Matt Carpenter Still Not Sick of Listening to Smash Mouth’s “All Star” On Repeat

Reports from within the St. Louis Cardinals clubhouse indicate that, despite multiple listening sessions throughout the last ten days, second baseman Matt Carpenter still can’t get enough of “All Star” by Smash Mouth.

The twenty seven year-old Carpenter heard the song for the first time in several years last Sunday, the day after he was announced as a reserve representative for the National League in the All-Star Game.

“I don’t know who put it on,” left fielder Matt Holliday said.  “Now, no one will admit to it.  I can tell you one thing, though: it was supposed to be ironic.  This wasn’t supposed to happen.  But Matt…  He just took it and ran with it.”

According to sources in the clubhouse at the time, Carpenter initially reacted with embarrassment.  He put his head down and went straight to his locker.  By the time Smash Mouth frontman Steve Harwell reached the end of the chorus, the Cardinals second baseman was swaying with the beat.

“It was like flipping a ****ing switch,” backup backup catcher Rob Johnson said.  “One minute, he’s acting like he’s not even there.  The next, he’s swinging his hips like he’s tryin’ to **** his locker.  Real enthusiastic like.  Powerful thrusts.”

When the song ended, Carpenter yelled for his teammates to play it again.  They humored him, but refused his demands for a three-peat.

“I thought he was joking,” Lance Lynn explained.  “I can barely listen to that song once without wanting to murder something.  I see blood.  I literally see blood, and then I get this ringing in my ears that I haven’t gotten since I gave up wearing the beard.”

When his teammates wouldn’t continue to play the song anymore, Matt Carpenter downloaded the 1999 pop hit to his iPhone.  Ever since, he has been coming into the clubhouse early and putting it on repeat over the speakers.

What started as a harmless joke has turned into a plague on the team, according to veterans and rookies alike.  “We got to the ballpark at the same time today,” Carlos Beltran muttered.  “I could have stopped him.  I just watched as he plugged in his phone.  I should have done something.  All I could do was watch.”

“Sounds about right,” added Adam Wainwright.

By conservative estimates, Carpenter has now listened to the song at least sixty times over the last two weeks.

“The ice we skate is getting pretty thin,” said Daniel Descalso, his eyes glassy with a thousand-yard stare typically seen only in war veterans and heroin junkies.  “The water’s getting warm so you might as well swim. My world’s on fire.

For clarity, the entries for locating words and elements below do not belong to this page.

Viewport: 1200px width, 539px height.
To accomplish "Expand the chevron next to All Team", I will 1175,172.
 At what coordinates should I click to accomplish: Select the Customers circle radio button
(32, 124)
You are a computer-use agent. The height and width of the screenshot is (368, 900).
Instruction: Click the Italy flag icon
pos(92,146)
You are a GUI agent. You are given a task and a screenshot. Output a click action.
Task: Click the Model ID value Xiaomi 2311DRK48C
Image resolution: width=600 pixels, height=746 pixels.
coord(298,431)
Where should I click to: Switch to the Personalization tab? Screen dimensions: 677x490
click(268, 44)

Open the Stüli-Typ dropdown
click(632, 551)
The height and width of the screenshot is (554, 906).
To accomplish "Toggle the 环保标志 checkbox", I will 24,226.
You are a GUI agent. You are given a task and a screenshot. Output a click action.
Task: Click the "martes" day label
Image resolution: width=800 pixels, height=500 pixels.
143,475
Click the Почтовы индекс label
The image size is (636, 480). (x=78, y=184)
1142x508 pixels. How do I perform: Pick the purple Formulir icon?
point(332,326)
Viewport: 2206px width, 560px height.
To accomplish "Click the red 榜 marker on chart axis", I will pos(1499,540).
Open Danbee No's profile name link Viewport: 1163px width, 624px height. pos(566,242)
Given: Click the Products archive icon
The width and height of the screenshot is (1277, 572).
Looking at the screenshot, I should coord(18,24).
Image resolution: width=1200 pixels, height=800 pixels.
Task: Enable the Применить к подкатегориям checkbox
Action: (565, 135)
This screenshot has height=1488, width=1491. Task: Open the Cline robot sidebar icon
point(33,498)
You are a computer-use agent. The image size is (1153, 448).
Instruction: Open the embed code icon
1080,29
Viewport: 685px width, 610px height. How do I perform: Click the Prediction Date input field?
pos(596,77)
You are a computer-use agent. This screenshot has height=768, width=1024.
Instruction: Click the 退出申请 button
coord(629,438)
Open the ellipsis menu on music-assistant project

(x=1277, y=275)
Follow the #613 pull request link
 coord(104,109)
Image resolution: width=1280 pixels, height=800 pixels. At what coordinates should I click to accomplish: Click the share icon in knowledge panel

How… about…yours…?”

While the entire team is thrilled with Carpenter’s all-star appearance, they are at a loss for what to do about his new found habit.  But his manager was quick to justify his behavior:

“When you think about it, it makes sense,” said Mike Matheny.  “He was 14 when that song came out.  Everything’s great when you’re 14.  I read the best part of the Bible when I was 14.  Do you want to hear it? It’s about Jesus.

When asked about his addiction to “All Star”, Matt Carpenter confirmed that the allegations were true, but tried to qualify them.

“Sure, I’ve been rocking the ‘All Star’, but I’ve been listening to a lot of Smash Mouth lately,” Carpenter said defensively.  “Anything wrong with that?  ‘Can’t Get Enough of You Baby’, ‘Waste’, ‘Walkin’ On the Sun’…  Really, all of Fush Yu Mang.  Ace stuff.”

“They’re a really underrated band,” he added.  “The Imagine Dragons of their time.”